Lifestyle & supportive care
- Nutrition optimization – high‑calorie formula or breast‑milk supplementation for failure to thrive.
- Immunizations – ensure routine vaccines (except live rubella) are administered on schedule; children with CRS can receive all standard vaccines because they are not infected with live virus.
- Family counseling – psychosocial support and genetic counseling for future pregnancies.
Living with Rubella Congenital Syndrome
While CRS presents lifelong challenges, many children lead productive lives with appropriate support.
Daily management tips
- Routine hearing checks – at least annually, or sooner if speech delays appear.
- Vision monitoring – regular eye exams, especially after cataract surgery.
- Cardiac follow‑up – echocardiograms at birth, before school age, and whenever symptoms (e.g., fatigue, poor growth) develop.
- Growth tracking – chart weight, height, and head circumference; involve a pediatric nutritionist if growth falters.
- Early education services – enroll in preschool programs that provide speech, occupational, and physical therapy.
- Vaccination vigilance – keep an up‑to‑date immunization record; avoid exposure to rubella‑infected individuals.
- Home safety – use hearing‑aid battery safety precautions and ensure adequate lighting for visual impairments.
Psychosocial considerations
Parents may experience guilt or anxiety. Connecting with support groups (e.g., the National Rubella Foundation) and mental‑health professionals can improve coping.
Prevention
The single most effective strategy is **vaccination**.
- MMR vaccine – two doses (first at 12‑15 months, second at 4‑6 years) provide >97 % immunity. Women of child‑bearing age should have documented immunity before pregnancy.
- Pre‑conception screening – check rubella IgG titers; vaccinate non‑immune women at least one month before conception.
- Outbreak control – rapid identification of rubella cases, isolation, and post‑exposure prophylaxis (immune globulin) for pregnant contacts.
- Public health measures – maintaining >95 % vaccination coverage in the community to achieve herd immunity.
Complications
If left untreated or inadequately managed, CRS can lead to serious, sometimes life‑threatening complications:
- Severe, permanent hearing loss – impacts language development and education.
- Irreversible visual impairment – may lead to blindness.
- Congestive heart failure – due to large PDA or pulmonary artery stenosis.
- Neurodevelopmental disability – intellectual impairment, seizures, or autism spectrum features.
- Growth failure – chronic malnutrition and endocrine disturbances.
- Psychosocial impact – reduced quality of life, academic challenges, and increased caregiver burden.
When to Seek Emergency Care
- Rapid breathing, cyanosis, or grayish skin (possible heart failure).
- Sudden loss of hearing or a noticeable change in responsiveness to sound.
- Severe eye pain, sudden loss of sight, or a clouded cornea.
- Uncontrolled bleeding or large bruises (suggesting severe thrombocytopenia).
- High fever (>38.5 °C) with a new rash, especially if the infant appears lethargic.
- Seizures or unexplained loss of consciousness.
- Significant vomiting, dehydration, or inability to feed.
Call 911 or go to the nearest emergency department if any of these occur.
References
- World Health Organization.

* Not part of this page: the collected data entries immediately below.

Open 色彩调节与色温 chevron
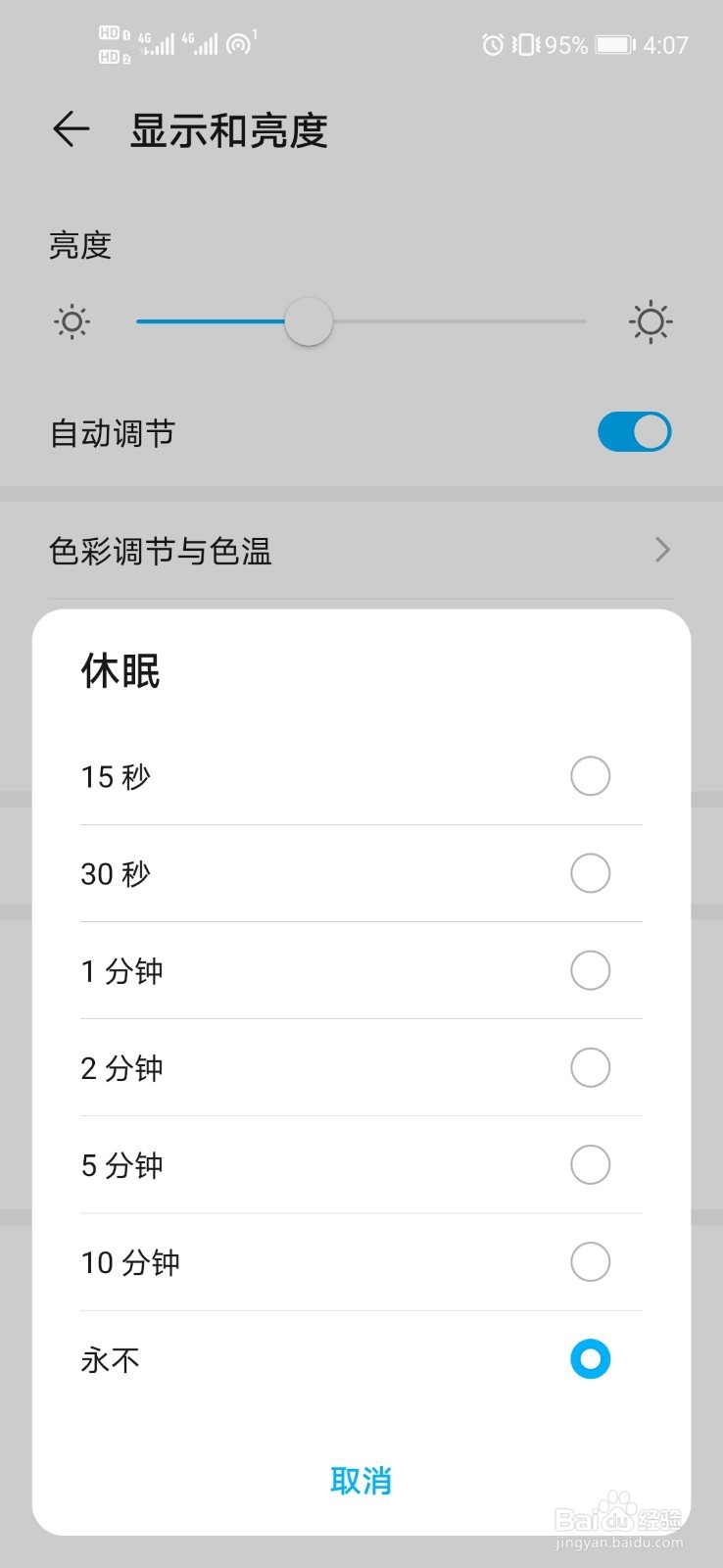 click(x=662, y=550)
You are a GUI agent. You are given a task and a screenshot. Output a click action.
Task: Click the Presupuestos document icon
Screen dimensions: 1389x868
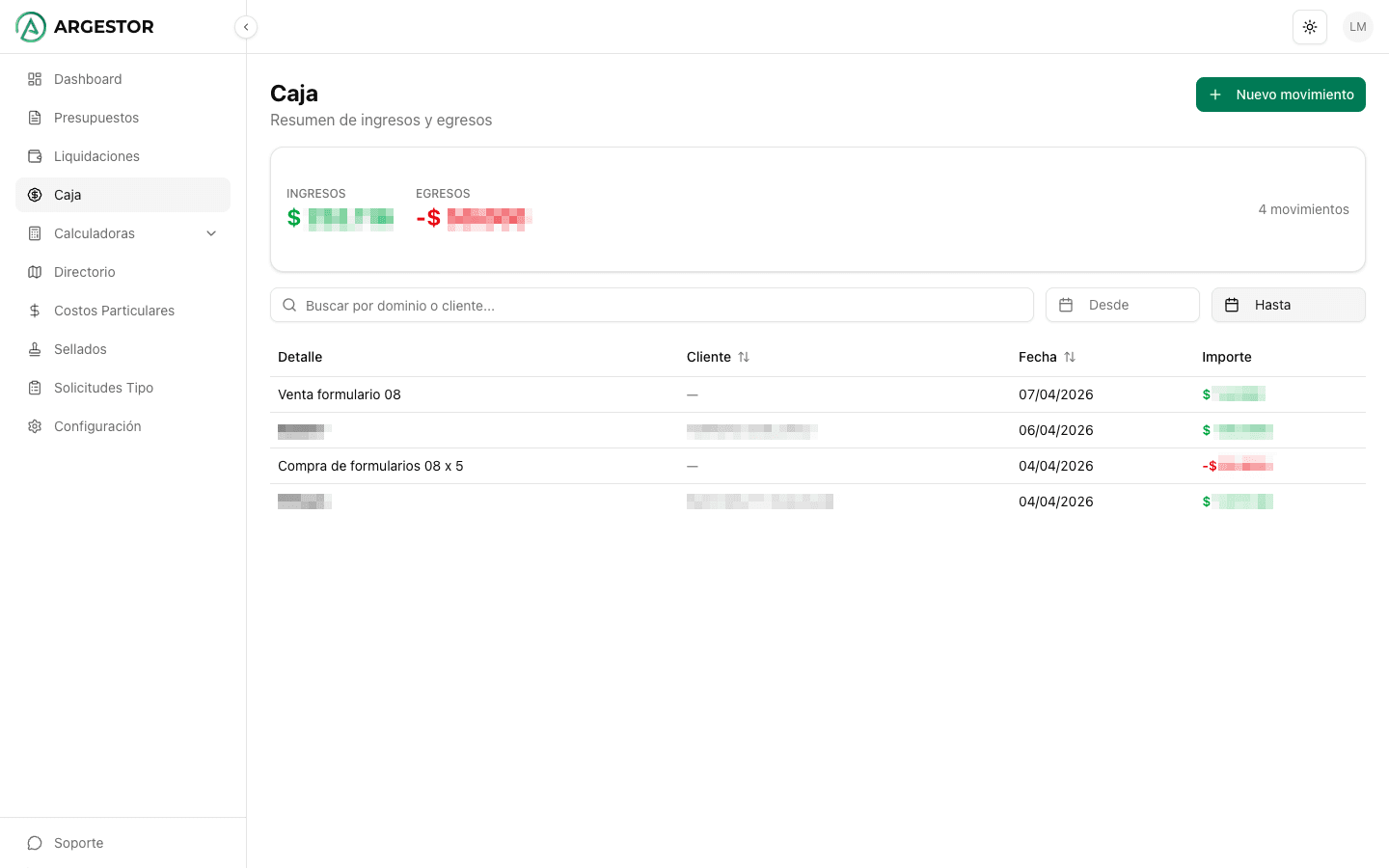(x=35, y=118)
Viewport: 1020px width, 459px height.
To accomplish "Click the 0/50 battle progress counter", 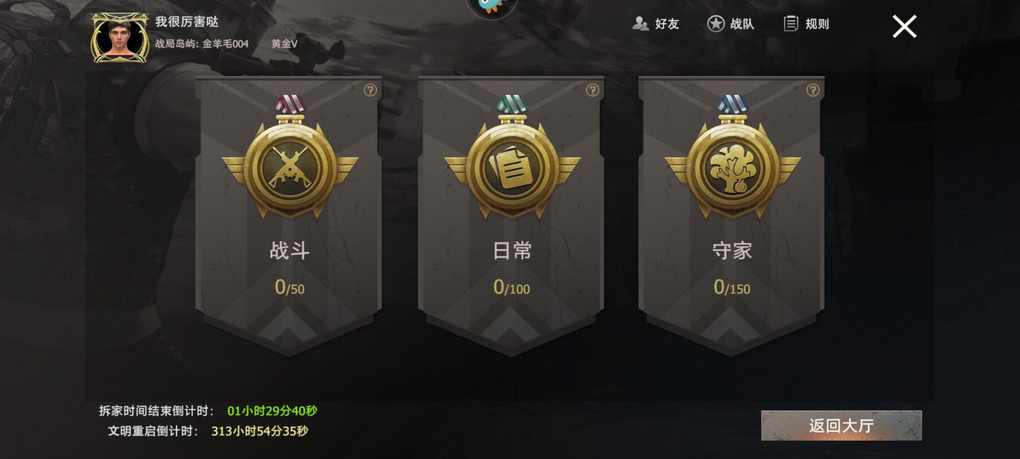I will [x=289, y=287].
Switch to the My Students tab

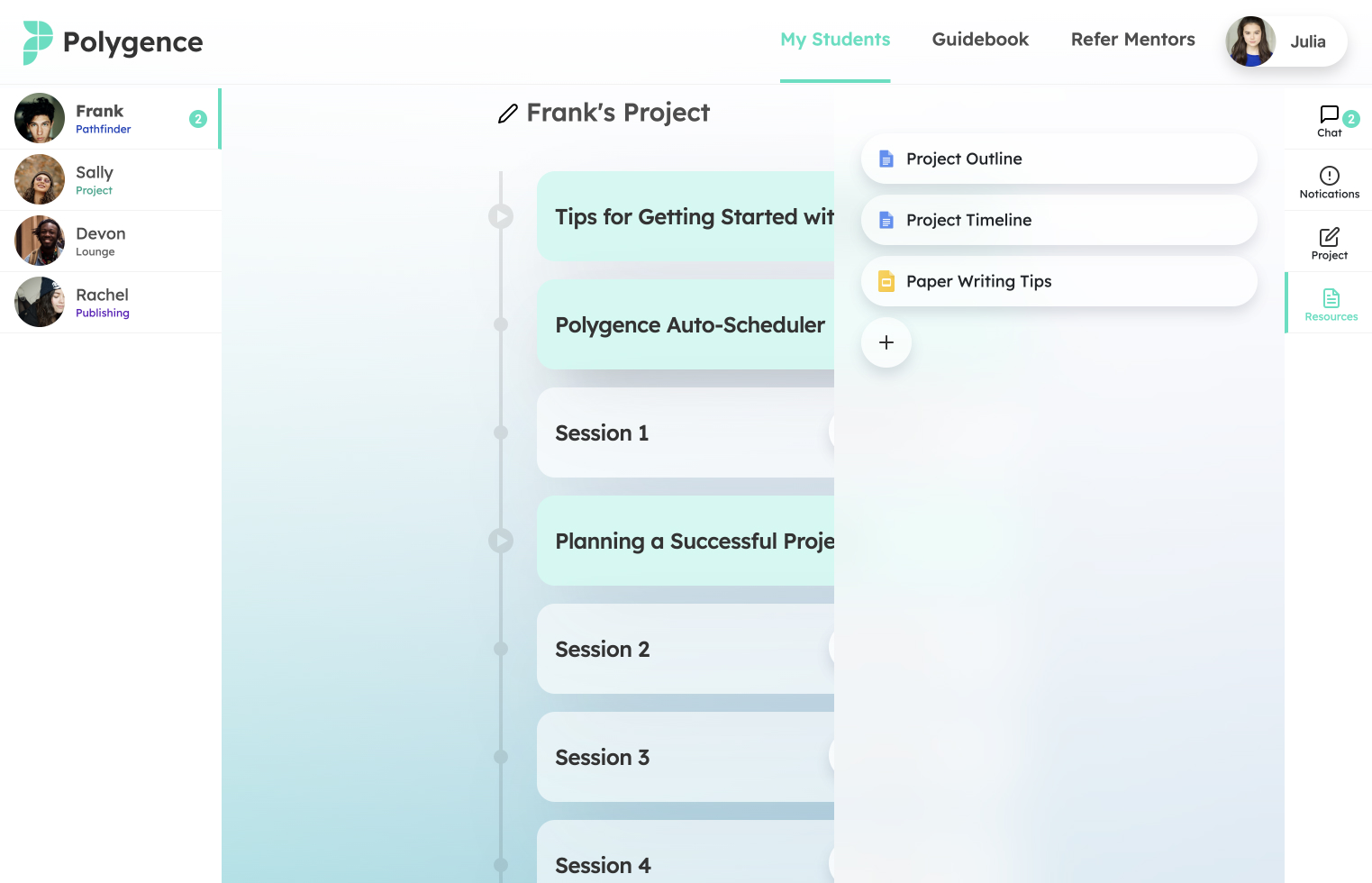[x=835, y=40]
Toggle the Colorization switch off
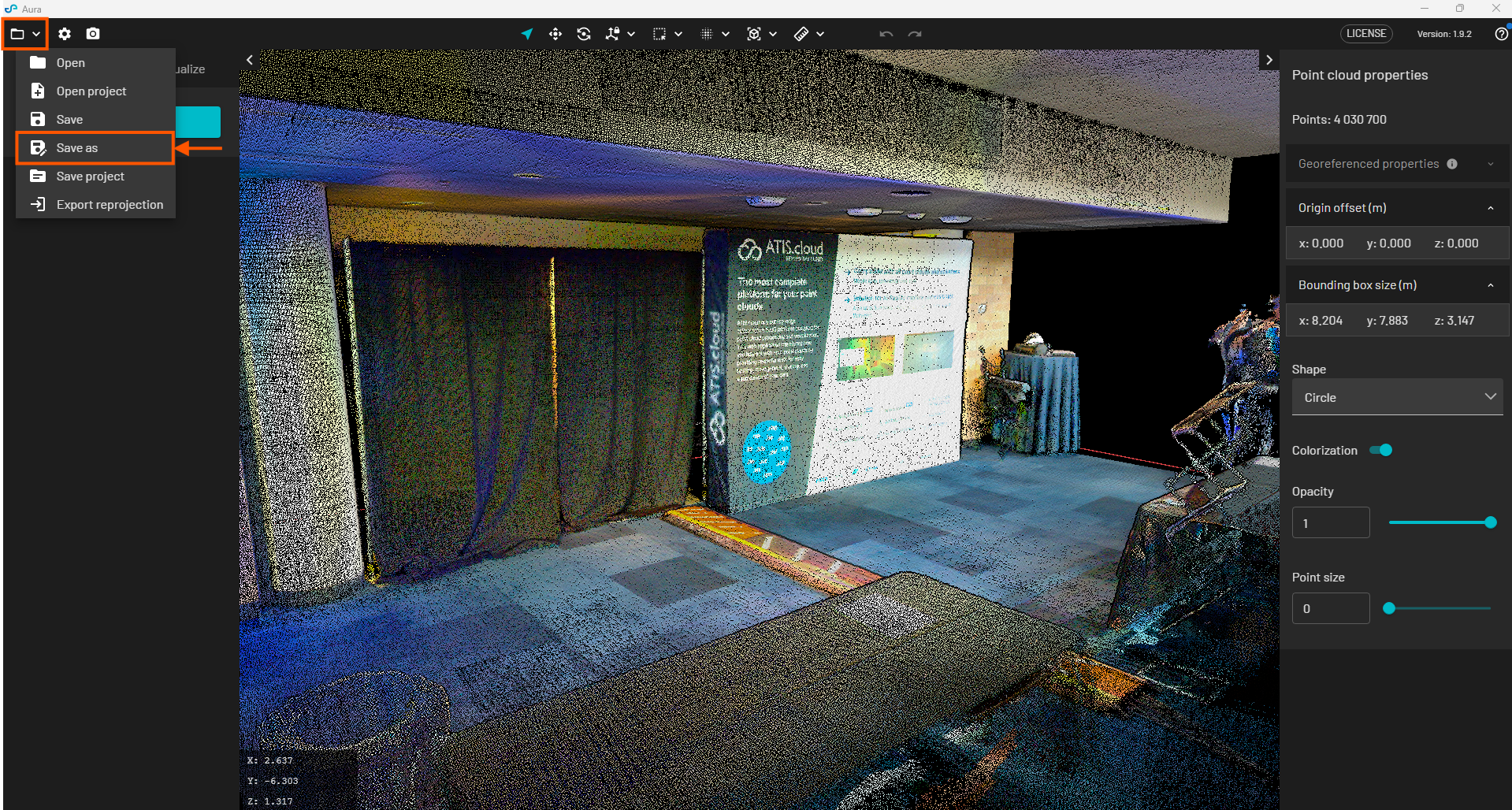The height and width of the screenshot is (810, 1512). 1380,450
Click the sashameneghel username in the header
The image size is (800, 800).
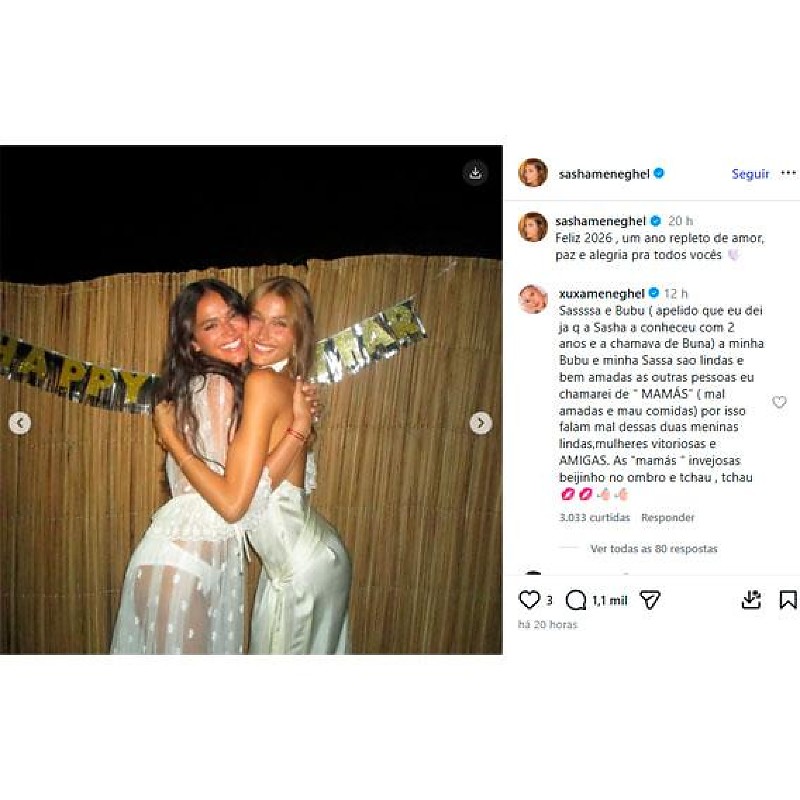602,174
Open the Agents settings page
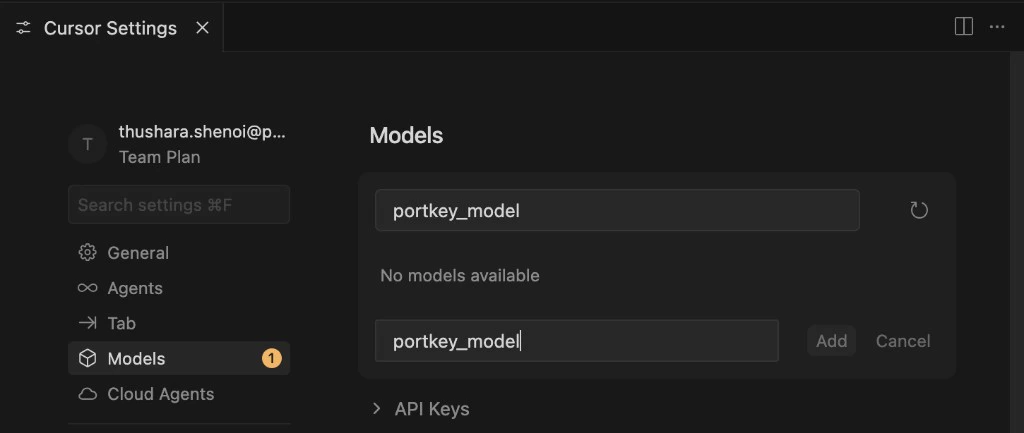Screen dimensions: 1024x433 135,288
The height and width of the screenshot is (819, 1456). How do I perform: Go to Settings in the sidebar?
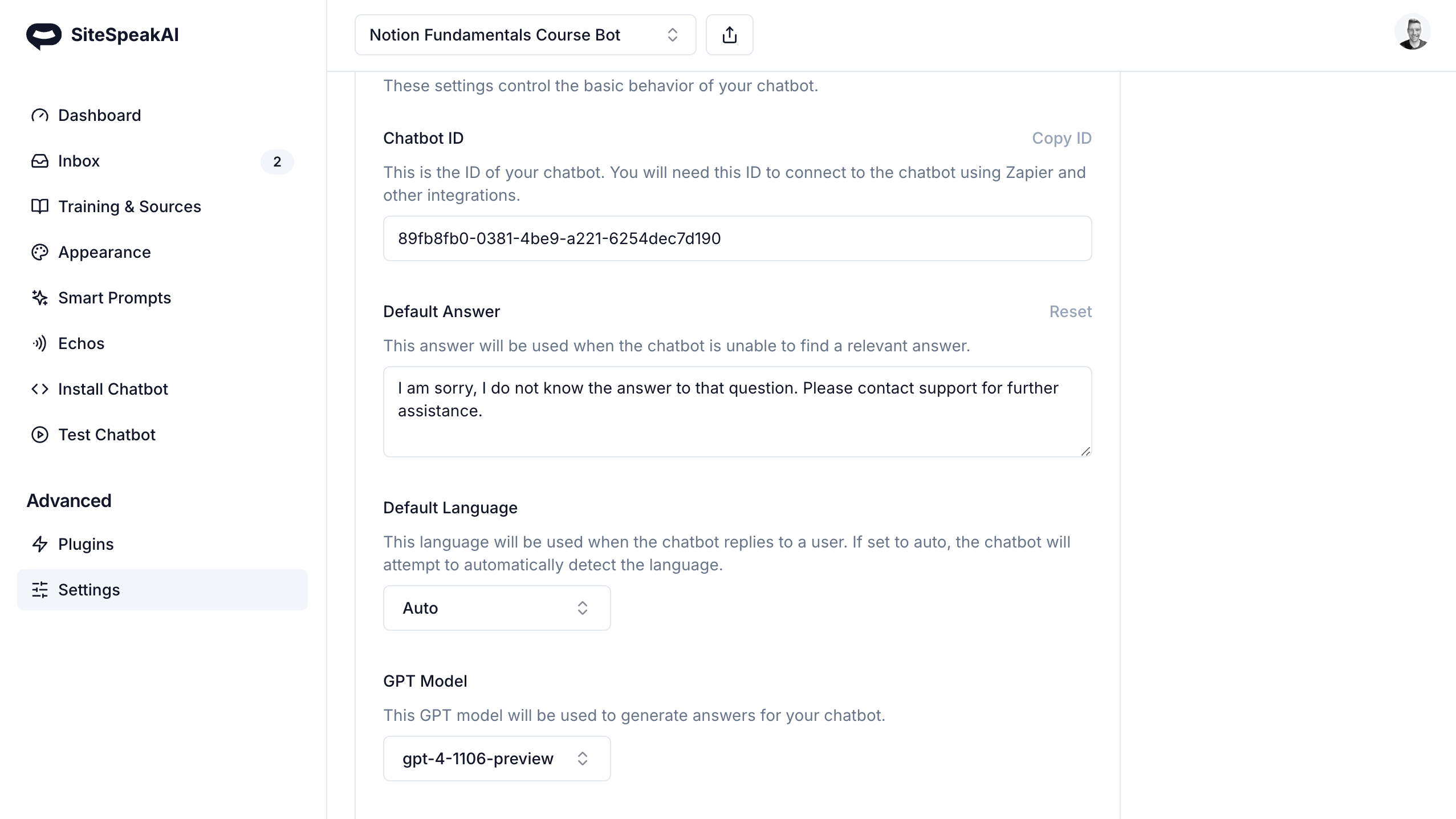pos(162,590)
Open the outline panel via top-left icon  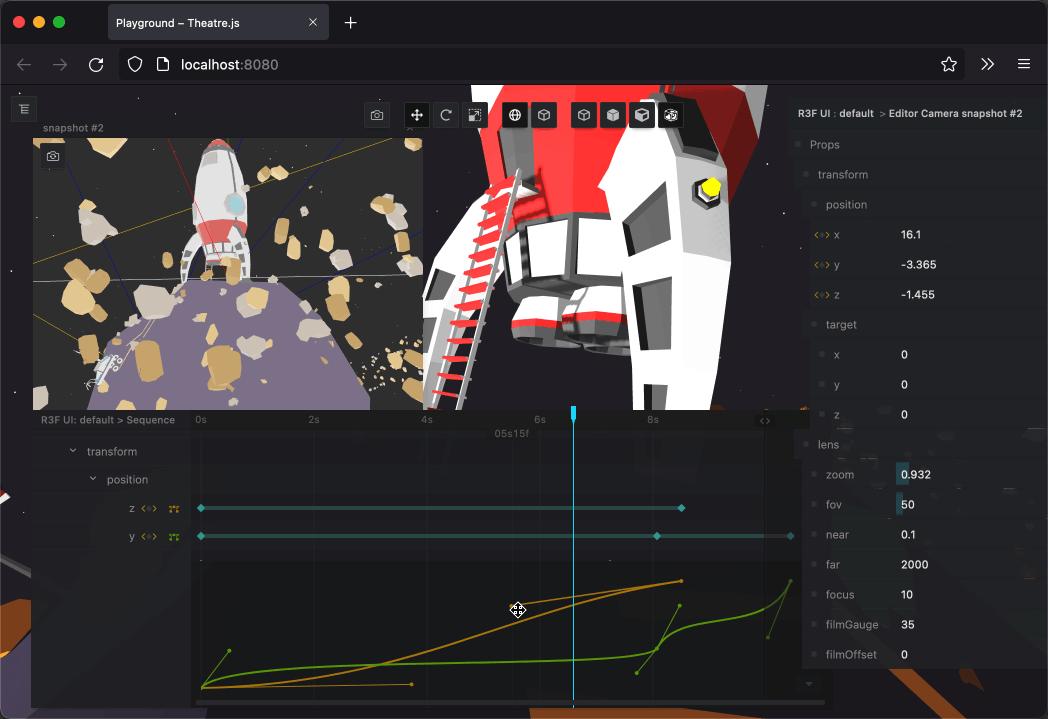click(23, 109)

Rubella and Congenital Rubella Syndrome – Global update 2023. WHO; 2023.
- Centers for Disease Control and Prevention. Congenital Rubella Syndrome (CRS) Fact Sheet. CDC; 2022.
- Mayo Clinic. Congenital rubella syndrome. Updated 2024.
- Cleveland Clinic. Rubella (German measles) and pregnancy. 2024.
- National Institute of Child Health & Human Development. Rubella and the developing fetus. NIH; 2023.